Untuk mengukur kualitas hidup anak Thalassaemia dilakukan wawancara kepada 10 orang tua dengan melihat beberpa aspek penilaian. Aspek fisik : 6 dari 10 orang tua responden mengatakan anak sering merasakan lemah. Fungsi Emosional : 9 dari 10 orang tua responden mengatakan anak mudah marah, 6 dari 10 orang tua responden mengatakan bahwa anaknya sering merasa takut
umurnya tidak lama lagi. Fungsi sosial seluruh orang tua responden mengatakan anak tidak ada kesulitan dalam bergaul dan tidak ada yang meng olok-oloknya karena teman-temannya belum faham tentang penyaklit yang diderita sang anak.
——
▶ **KETENTUAN TUGAS**
Tuliskan ulang tanpa perubahan bagian teks tentang kualitas hidup anak Thalassaemia di atas, antara "Untuk mengukur kualitas" dan "diderita sang anak.", kedua batas itu ikut disertakan.

▶ **DATA YANG DIBERIKAN**
——
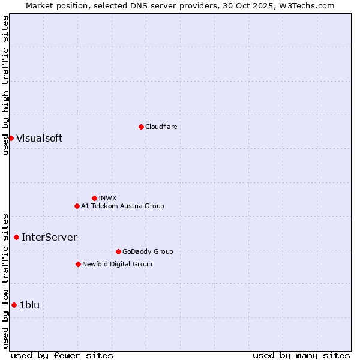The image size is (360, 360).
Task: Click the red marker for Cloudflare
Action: click(141, 127)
——
▶ **JAWABAN LATIHAN**
Untuk mengukur kualitas hidup anak Thalassaemia dilakukan wawancara kepada 10 orang tua dengan melihat beberpa aspek penilaian. Aspek fisik : 6 dari 10 orang tua responden mengatakan anak sering merasakan lemah. Fungsi Emosional : 9 dari 10 orang tua responden mengatakan anak mudah marah, 6 dari 10 orang tua responden mengatakan bahwa anaknya sering merasa takut
umurnya tidak lama lagi. Fungsi sosial seluruh orang tua responden mengatakan anak tidak ada kesulitan dalam bergaul dan tidak ada yang meng olok-oloknya karena teman-temannya belum faham tentang penyaklit yang diderita sang anak.